● **OBJECTIVE**
Rewrite the records below as a numbered list with no blank lines, covering every record but omitting the pictures.

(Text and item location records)
[start]
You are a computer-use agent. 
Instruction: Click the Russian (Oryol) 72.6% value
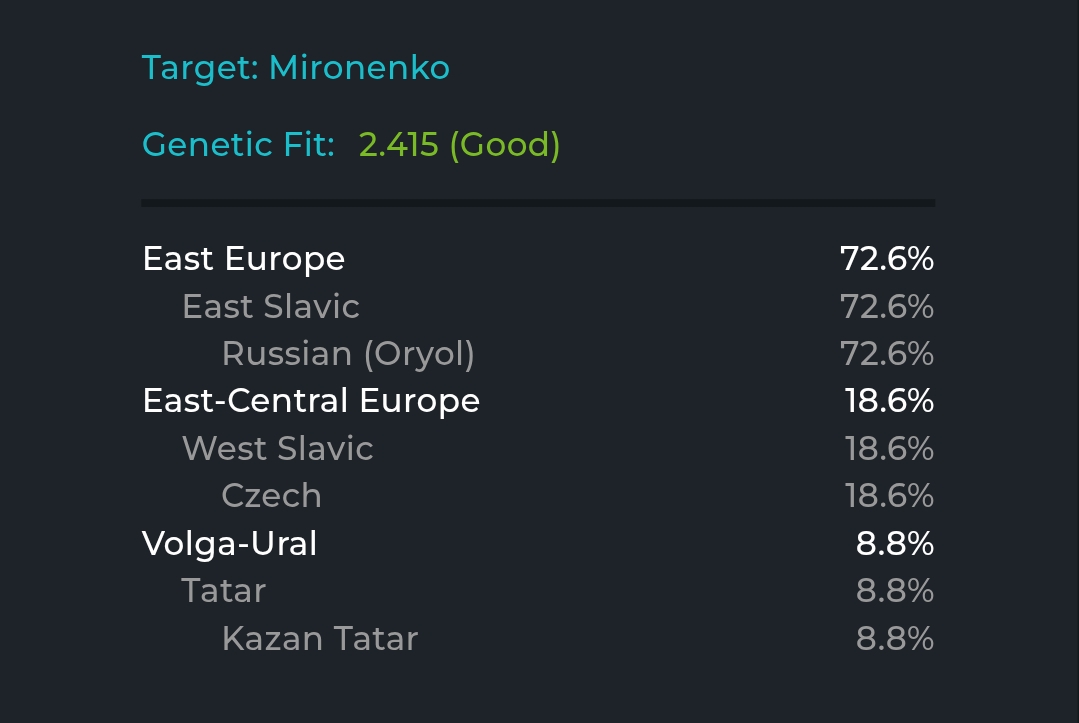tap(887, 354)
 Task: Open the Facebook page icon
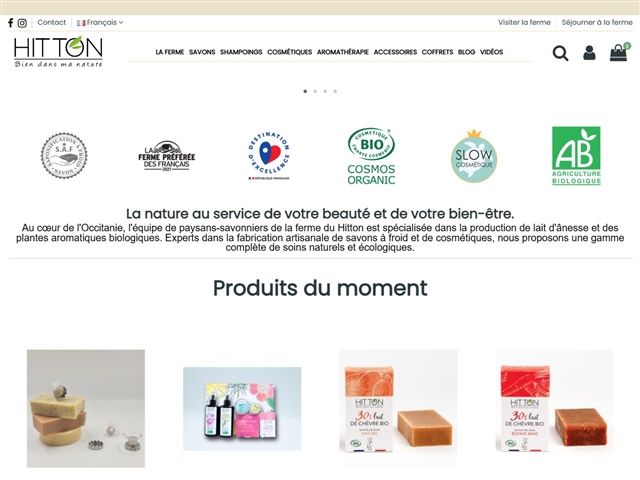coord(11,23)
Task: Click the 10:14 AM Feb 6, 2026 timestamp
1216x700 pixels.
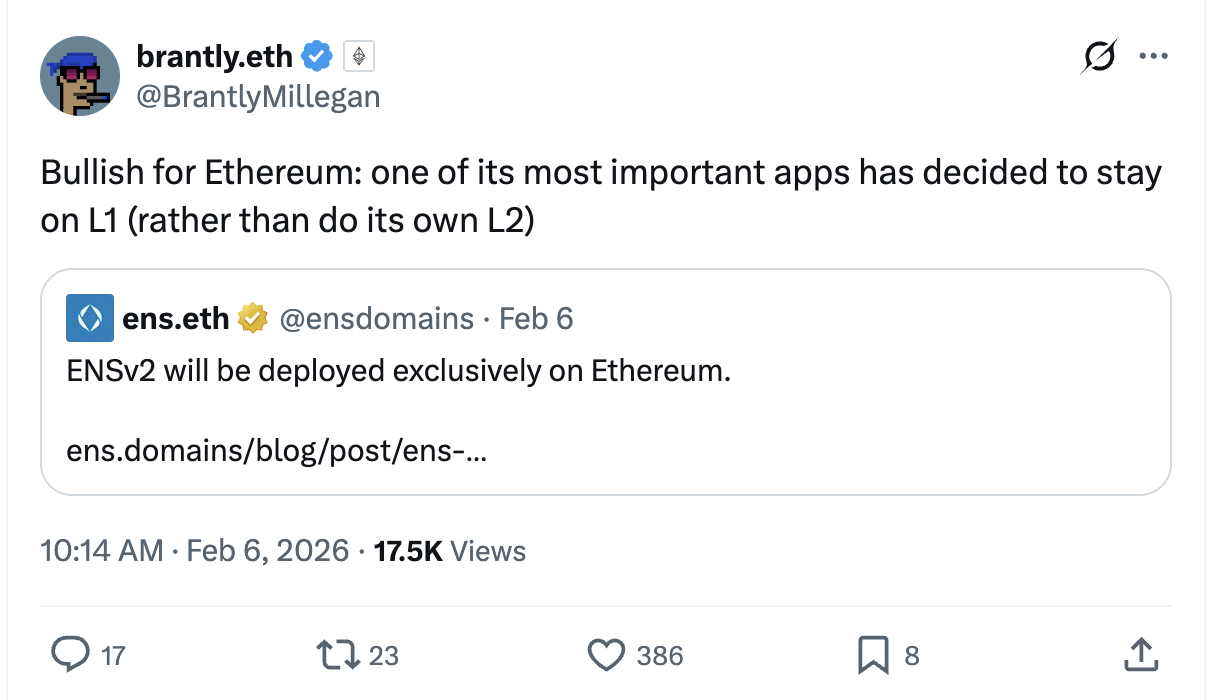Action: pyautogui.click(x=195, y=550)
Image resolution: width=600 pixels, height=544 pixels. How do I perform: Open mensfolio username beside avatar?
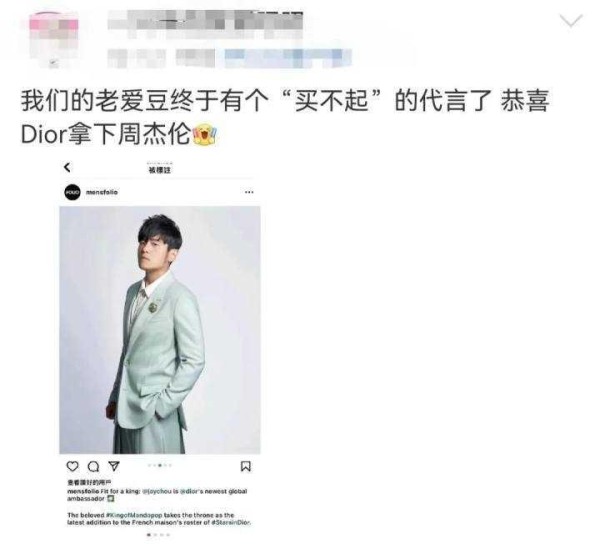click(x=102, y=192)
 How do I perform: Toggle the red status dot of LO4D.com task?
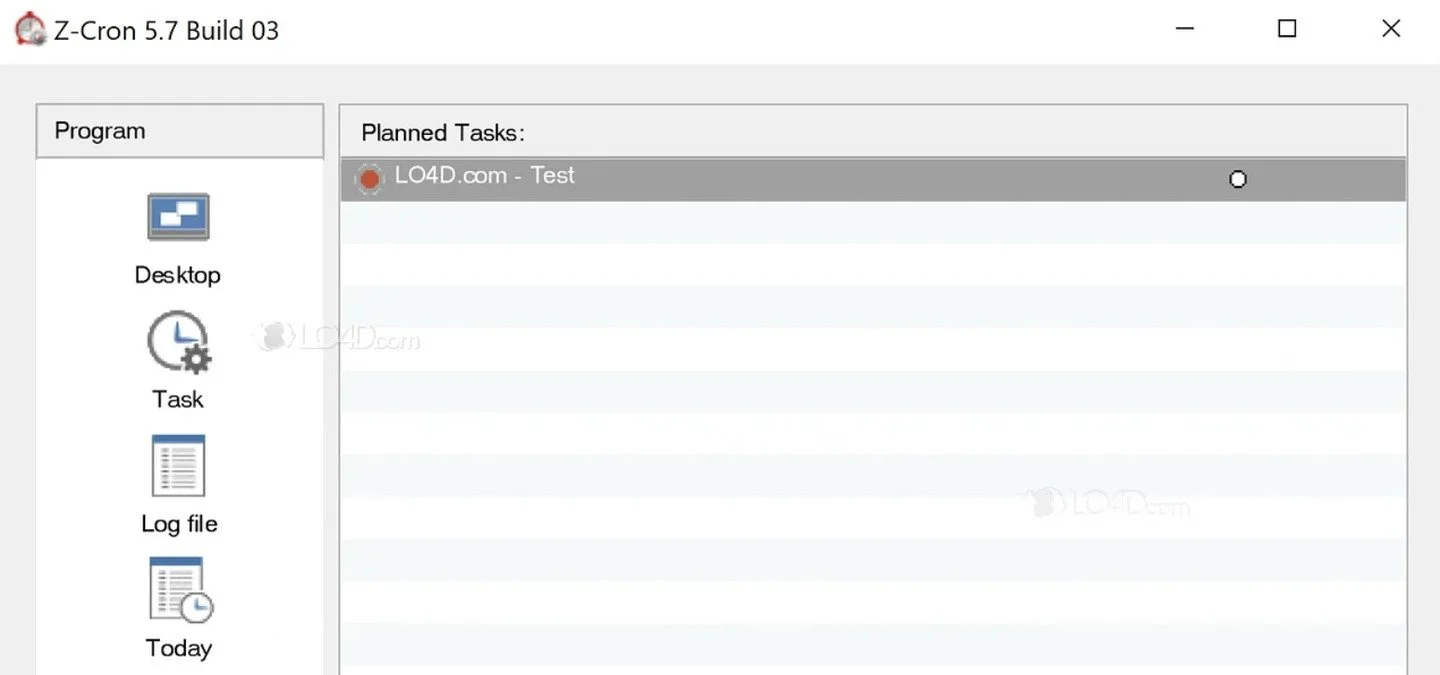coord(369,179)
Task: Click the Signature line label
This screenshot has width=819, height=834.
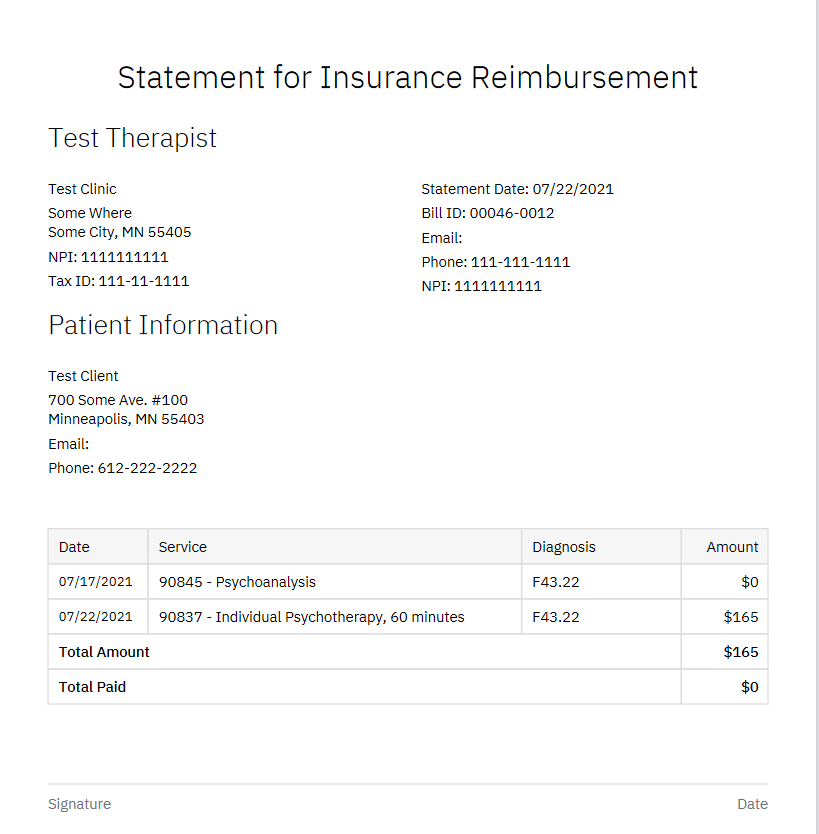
[end]
● **SOLUTION TO THE EXERCISE**
1. You are a computer-use agent. 
2. Instruction: Click the Russian (Oryol) 72.6% value
3. tap(887, 354)
4.  Task: Open the Facebook page icon
5. coord(11,23)
6. Task: Click the 10:14 AM Feb 6, 2026 timestamp
7. 1216x700 pixels.
8. Action: pyautogui.click(x=195, y=550)
9. Image resolution: width=600 pixels, height=544 pixels. How do I perform: Open mensfolio username beside avatar?
10. click(x=102, y=192)
11.  How do I perform: Toggle the red status dot of LO4D.com task?
12. coord(369,179)
13. Task: Click the Signature line label
14. This screenshot has width=819, height=834.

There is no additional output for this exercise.